In fact I have a problem to translate some CUDA code to OpenCL :
int tasksCount = 489984;
int desiredWarps = (tasksCount + 31) / 32;
Vec2i blockSize(32, 4);
int blockWarps = (blockSize.x * blockSize.y + 31) / 32;
Vec2i gridSize((desiredWarps + blockWarps - 1) / blockWarps, 1);
return module->launchKernelTimed(kernel, blockSize, gridSize);
Hi
I have the following code in CUDA :
//int tasksCount = 489984;
int blockWidth = 32; // One warp per row.

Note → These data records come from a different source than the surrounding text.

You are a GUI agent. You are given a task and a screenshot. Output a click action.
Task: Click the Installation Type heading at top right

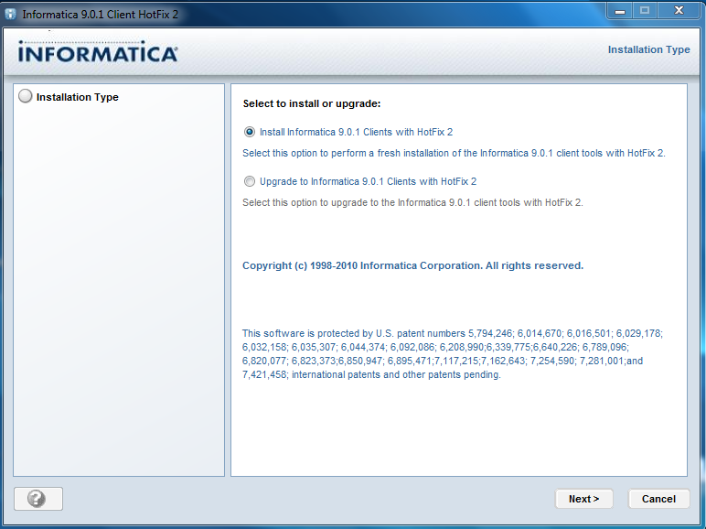click(648, 49)
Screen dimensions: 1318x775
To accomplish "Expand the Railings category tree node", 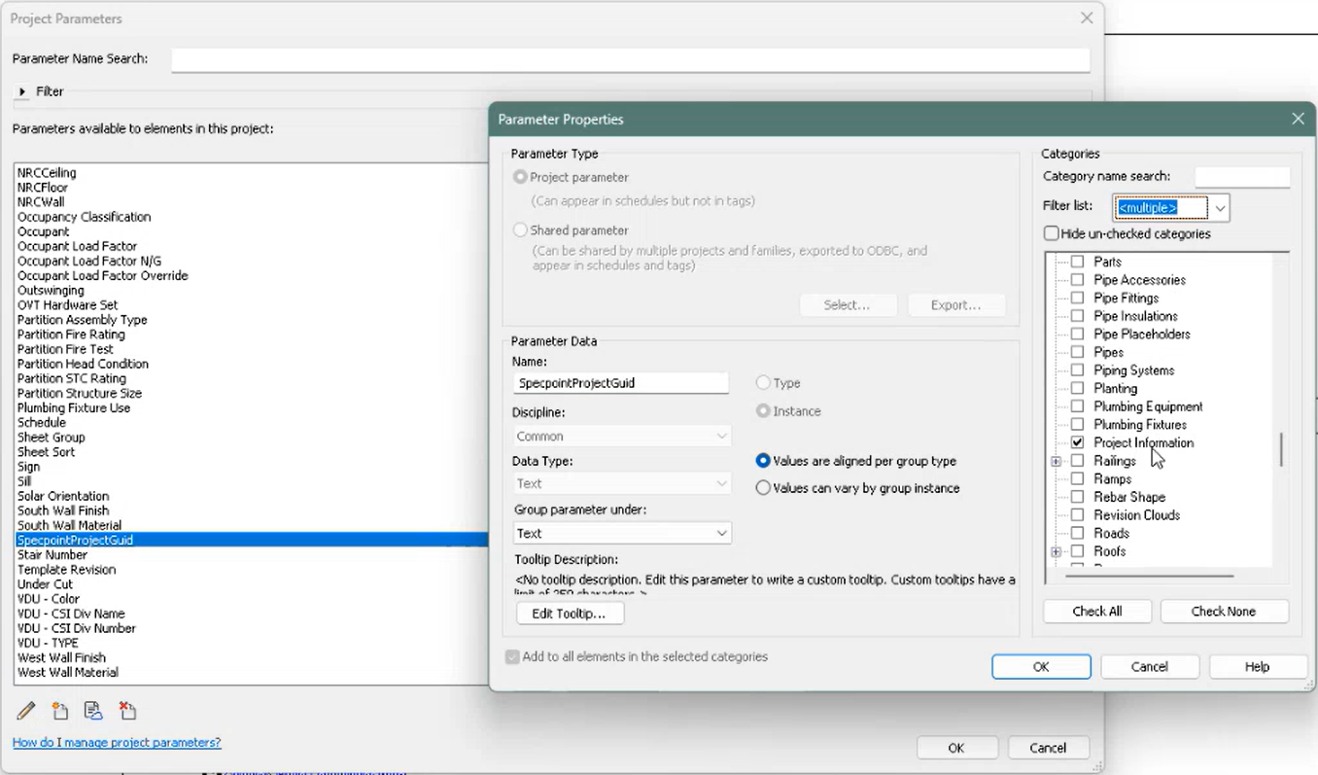I will coord(1057,460).
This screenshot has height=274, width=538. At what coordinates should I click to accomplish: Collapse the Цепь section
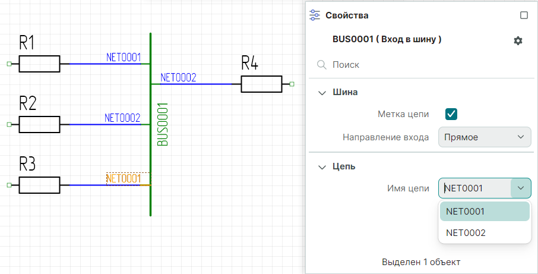pyautogui.click(x=322, y=166)
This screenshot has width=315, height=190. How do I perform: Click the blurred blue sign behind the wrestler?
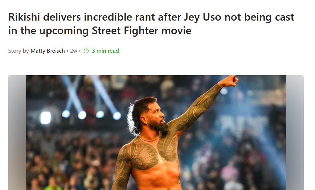coord(243,126)
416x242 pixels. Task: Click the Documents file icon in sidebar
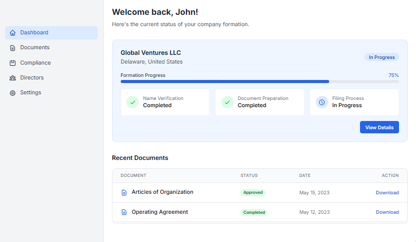click(x=13, y=48)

int blockHeight = 4; // 4*32 = 128 threads, optimal for GTX480
localWork = cl::NDRange(blockWidth, blockHeight);
int globalWidth = tasksCount / blockHeight;
if ( globalWidth % blockWidth != 0 )
globalWidth = (globalWidth / blockWidth + 1) * blockWidth;
globalWork = cl::NDRange(globalWidth, blockHeight);
On the kernel levels I use this :
rayidx = threadIdx.x + blockDim.x * (threadIdx.y + blockDim.y * (blockIdx.x + gridDim.x * blockIdx.y));
into
rayidx = get_global_id(1) * get_global_size(0) + get_global_id(0);
But honnestly I’m not convince that it is correct. Do you have an advice ?
Thanks